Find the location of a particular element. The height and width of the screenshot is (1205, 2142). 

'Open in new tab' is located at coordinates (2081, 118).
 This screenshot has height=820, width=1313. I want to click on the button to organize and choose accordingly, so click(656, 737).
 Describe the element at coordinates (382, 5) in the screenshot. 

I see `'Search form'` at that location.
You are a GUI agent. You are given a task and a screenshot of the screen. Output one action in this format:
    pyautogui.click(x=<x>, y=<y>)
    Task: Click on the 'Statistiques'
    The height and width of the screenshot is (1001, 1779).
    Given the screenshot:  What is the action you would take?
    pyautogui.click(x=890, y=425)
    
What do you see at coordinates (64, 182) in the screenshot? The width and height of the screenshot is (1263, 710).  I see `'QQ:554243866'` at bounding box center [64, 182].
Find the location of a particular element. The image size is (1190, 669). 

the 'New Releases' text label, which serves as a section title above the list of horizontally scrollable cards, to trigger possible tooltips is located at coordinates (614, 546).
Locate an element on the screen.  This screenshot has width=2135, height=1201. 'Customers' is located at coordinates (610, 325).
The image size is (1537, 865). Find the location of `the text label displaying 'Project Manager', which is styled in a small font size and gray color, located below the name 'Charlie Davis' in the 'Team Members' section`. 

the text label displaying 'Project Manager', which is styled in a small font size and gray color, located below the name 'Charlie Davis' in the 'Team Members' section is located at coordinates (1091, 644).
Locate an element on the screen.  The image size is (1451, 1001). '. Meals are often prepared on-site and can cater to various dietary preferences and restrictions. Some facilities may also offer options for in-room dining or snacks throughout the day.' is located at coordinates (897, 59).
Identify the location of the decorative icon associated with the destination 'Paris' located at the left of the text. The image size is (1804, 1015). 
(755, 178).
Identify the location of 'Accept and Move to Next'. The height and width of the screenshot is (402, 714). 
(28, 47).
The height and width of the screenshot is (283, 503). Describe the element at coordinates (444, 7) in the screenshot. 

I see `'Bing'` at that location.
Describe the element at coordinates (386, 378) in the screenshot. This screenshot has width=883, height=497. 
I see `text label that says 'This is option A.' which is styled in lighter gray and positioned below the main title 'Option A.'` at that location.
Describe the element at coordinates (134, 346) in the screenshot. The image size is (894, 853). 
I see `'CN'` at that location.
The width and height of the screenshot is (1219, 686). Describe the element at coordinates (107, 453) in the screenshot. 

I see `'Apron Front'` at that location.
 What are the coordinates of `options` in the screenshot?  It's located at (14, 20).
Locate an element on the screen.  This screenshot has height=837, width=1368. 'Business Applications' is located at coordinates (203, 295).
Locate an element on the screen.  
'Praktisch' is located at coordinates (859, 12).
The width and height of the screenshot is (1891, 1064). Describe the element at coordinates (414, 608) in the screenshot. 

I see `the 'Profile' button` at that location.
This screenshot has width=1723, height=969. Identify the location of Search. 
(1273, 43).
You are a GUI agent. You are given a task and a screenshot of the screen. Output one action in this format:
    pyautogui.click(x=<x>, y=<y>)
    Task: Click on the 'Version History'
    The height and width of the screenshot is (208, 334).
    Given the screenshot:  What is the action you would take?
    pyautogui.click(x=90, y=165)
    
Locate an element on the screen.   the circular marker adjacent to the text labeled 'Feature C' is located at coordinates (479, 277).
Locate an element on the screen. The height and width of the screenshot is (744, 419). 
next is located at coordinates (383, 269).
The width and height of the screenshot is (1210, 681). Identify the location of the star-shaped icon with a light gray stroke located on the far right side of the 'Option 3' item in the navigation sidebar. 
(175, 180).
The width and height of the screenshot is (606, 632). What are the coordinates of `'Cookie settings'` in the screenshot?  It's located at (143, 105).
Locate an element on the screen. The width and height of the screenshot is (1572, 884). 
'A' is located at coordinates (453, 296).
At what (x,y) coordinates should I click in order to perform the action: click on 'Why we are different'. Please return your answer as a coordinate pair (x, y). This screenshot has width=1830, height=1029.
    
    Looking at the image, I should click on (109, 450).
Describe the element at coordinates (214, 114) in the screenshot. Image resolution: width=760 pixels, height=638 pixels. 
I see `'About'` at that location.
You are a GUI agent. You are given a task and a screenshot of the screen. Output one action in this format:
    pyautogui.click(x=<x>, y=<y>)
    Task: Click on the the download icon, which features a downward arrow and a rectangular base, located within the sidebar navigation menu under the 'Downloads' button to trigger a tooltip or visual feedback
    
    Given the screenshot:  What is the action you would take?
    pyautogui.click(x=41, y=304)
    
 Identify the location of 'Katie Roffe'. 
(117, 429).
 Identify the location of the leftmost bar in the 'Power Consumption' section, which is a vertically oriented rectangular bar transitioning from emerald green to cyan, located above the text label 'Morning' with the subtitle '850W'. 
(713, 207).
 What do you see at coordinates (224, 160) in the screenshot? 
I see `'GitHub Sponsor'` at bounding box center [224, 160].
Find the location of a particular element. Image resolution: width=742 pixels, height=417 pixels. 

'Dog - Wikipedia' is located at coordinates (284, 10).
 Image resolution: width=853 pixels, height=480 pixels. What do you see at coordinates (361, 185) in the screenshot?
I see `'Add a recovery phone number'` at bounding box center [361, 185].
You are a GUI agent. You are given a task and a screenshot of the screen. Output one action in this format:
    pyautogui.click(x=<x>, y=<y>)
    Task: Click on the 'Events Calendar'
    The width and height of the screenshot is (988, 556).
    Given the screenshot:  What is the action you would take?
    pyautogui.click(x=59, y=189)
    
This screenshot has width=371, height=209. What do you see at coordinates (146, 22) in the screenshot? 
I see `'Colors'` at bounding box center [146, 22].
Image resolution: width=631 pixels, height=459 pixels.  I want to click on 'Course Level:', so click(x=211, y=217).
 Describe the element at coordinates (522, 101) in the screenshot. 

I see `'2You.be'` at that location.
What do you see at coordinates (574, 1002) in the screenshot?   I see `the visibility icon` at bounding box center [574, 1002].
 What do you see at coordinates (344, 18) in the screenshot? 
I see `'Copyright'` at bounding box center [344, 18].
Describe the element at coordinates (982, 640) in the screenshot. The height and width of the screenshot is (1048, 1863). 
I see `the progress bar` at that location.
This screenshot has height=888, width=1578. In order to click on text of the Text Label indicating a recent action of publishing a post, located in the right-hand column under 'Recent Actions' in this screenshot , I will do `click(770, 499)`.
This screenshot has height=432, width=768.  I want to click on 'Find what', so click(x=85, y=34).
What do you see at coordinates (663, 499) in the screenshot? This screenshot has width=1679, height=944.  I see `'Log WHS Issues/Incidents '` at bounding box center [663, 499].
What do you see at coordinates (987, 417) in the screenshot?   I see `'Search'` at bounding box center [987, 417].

——————

Copy the records above, substituting "Find an element on the screen" for each occurrence of "Locate an element on the screen" and leaving everything else unchanged.

Solution to the problem –
Find the location of a particular element. The height and width of the screenshot is (1205, 2142). 

'Open in new tab' is located at coordinates (2081, 118).
 This screenshot has height=820, width=1313. I want to click on the button to organize and choose accordingly, so click(656, 737).
 Describe the element at coordinates (382, 5) in the screenshot. 

I see `'Search form'` at that location.
You are a GUI agent. You are given a task and a screenshot of the screen. Output one action in this format:
    pyautogui.click(x=<x>, y=<y>)
    Task: Click on the 'Statistiques'
    The height and width of the screenshot is (1001, 1779).
    Given the screenshot:  What is the action you would take?
    pyautogui.click(x=890, y=425)
    
What do you see at coordinates (64, 182) in the screenshot? The width and height of the screenshot is (1263, 710).  I see `'QQ:554243866'` at bounding box center [64, 182].
Find the location of a particular element. The image size is (1190, 669). 

the 'New Releases' text label, which serves as a section title above the list of horizontally scrollable cards, to trigger possible tooltips is located at coordinates (614, 546).
Find an element on the screen.  This screenshot has width=2135, height=1201. 'Customers' is located at coordinates (610, 325).
The image size is (1537, 865). Find the location of `the text label displaying 'Project Manager', which is styled in a small font size and gray color, located below the name 'Charlie Davis' in the 'Team Members' section`. 

the text label displaying 'Project Manager', which is styled in a small font size and gray color, located below the name 'Charlie Davis' in the 'Team Members' section is located at coordinates (1091, 644).
Find an element on the screen.  The image size is (1451, 1001). '. Meals are often prepared on-site and can cater to various dietary preferences and restrictions. Some facilities may also offer options for in-room dining or snacks throughout the day.' is located at coordinates (897, 59).
Identify the location of the decorative icon associated with the destination 'Paris' located at the left of the text. The image size is (1804, 1015). 
(755, 178).
Identify the location of 'Accept and Move to Next'. The height and width of the screenshot is (402, 714). 
(28, 47).
The height and width of the screenshot is (283, 503). Describe the element at coordinates (444, 7) in the screenshot. 

I see `'Bing'` at that location.
Describe the element at coordinates (386, 378) in the screenshot. This screenshot has width=883, height=497. 
I see `text label that says 'This is option A.' which is styled in lighter gray and positioned below the main title 'Option A.'` at that location.
Describe the element at coordinates (134, 346) in the screenshot. The image size is (894, 853). 
I see `'CN'` at that location.
The width and height of the screenshot is (1219, 686). Describe the element at coordinates (107, 453) in the screenshot. 

I see `'Apron Front'` at that location.
 What are the coordinates of `options` in the screenshot?  It's located at (14, 20).
Find an element on the screen.  This screenshot has height=837, width=1368. 'Business Applications' is located at coordinates (203, 295).
Find an element on the screen.  
'Praktisch' is located at coordinates (859, 12).
The width and height of the screenshot is (1891, 1064). Describe the element at coordinates (414, 608) in the screenshot. 

I see `the 'Profile' button` at that location.
This screenshot has width=1723, height=969. Identify the location of Search. 
(1273, 43).
You are a GUI agent. You are given a task and a screenshot of the screen. Output one action in this format:
    pyautogui.click(x=<x>, y=<y>)
    Task: Click on the 'Version History'
    The height and width of the screenshot is (208, 334).
    Given the screenshot:  What is the action you would take?
    pyautogui.click(x=90, y=165)
    
Find an element on the screen.   the circular marker adjacent to the text labeled 'Feature C' is located at coordinates (479, 277).
Find an element on the screen. The height and width of the screenshot is (744, 419). 
next is located at coordinates (383, 269).
The width and height of the screenshot is (1210, 681). Identify the location of the star-shaped icon with a light gray stroke located on the far right side of the 'Option 3' item in the navigation sidebar. 
(175, 180).
The width and height of the screenshot is (606, 632). What are the coordinates of `'Cookie settings'` in the screenshot?  It's located at (143, 105).
Find an element on the screen. The width and height of the screenshot is (1572, 884). 
'A' is located at coordinates (453, 296).
At what (x,y) coordinates should I click in order to perform the action: click on 'Why we are different'. Please return your answer as a coordinate pair (x, y). This screenshot has width=1830, height=1029.
    
    Looking at the image, I should click on (109, 450).
Describe the element at coordinates (214, 114) in the screenshot. Image resolution: width=760 pixels, height=638 pixels. 
I see `'About'` at that location.
You are a GUI agent. You are given a task and a screenshot of the screen. Output one action in this format:
    pyautogui.click(x=<x>, y=<y>)
    Task: Click on the the download icon, which features a downward arrow and a rectangular base, located within the sidebar navigation menu under the 'Downloads' button to trigger a tooltip or visual feedback
    
    Given the screenshot:  What is the action you would take?
    pyautogui.click(x=41, y=304)
    
 Identify the location of 'Katie Roffe'. 
(117, 429).
 Identify the location of the leftmost bar in the 'Power Consumption' section, which is a vertically oriented rectangular bar transitioning from emerald green to cyan, located above the text label 'Morning' with the subtitle '850W'. 
(713, 207).
 What do you see at coordinates (224, 160) in the screenshot? 
I see `'GitHub Sponsor'` at bounding box center [224, 160].
Find the location of a particular element. Image resolution: width=742 pixels, height=417 pixels. 

'Dog - Wikipedia' is located at coordinates (284, 10).
 Image resolution: width=853 pixels, height=480 pixels. What do you see at coordinates (361, 185) in the screenshot?
I see `'Add a recovery phone number'` at bounding box center [361, 185].
You are a GUI agent. You are given a task and a screenshot of the screen. Output one action in this format:
    pyautogui.click(x=<x>, y=<y>)
    Task: Click on the 'Events Calendar'
    The width and height of the screenshot is (988, 556).
    Given the screenshot:  What is the action you would take?
    pyautogui.click(x=59, y=189)
    
This screenshot has width=371, height=209. What do you see at coordinates (146, 22) in the screenshot? 
I see `'Colors'` at bounding box center [146, 22].
Image resolution: width=631 pixels, height=459 pixels.  I want to click on 'Course Level:', so click(x=211, y=217).
 Describe the element at coordinates (522, 101) in the screenshot. 

I see `'2You.be'` at that location.
What do you see at coordinates (574, 1002) in the screenshot?   I see `the visibility icon` at bounding box center [574, 1002].
 What do you see at coordinates (344, 18) in the screenshot? 
I see `'Copyright'` at bounding box center [344, 18].
Describe the element at coordinates (982, 640) in the screenshot. The height and width of the screenshot is (1048, 1863). 
I see `the progress bar` at that location.
This screenshot has height=888, width=1578. In order to click on text of the Text Label indicating a recent action of publishing a post, located in the right-hand column under 'Recent Actions' in this screenshot , I will do `click(770, 499)`.
This screenshot has height=432, width=768.  I want to click on 'Find what', so click(x=85, y=34).
What do you see at coordinates (663, 499) in the screenshot? This screenshot has width=1679, height=944.  I see `'Log WHS Issues/Incidents '` at bounding box center [663, 499].
What do you see at coordinates (987, 417) in the screenshot?   I see `'Search'` at bounding box center [987, 417].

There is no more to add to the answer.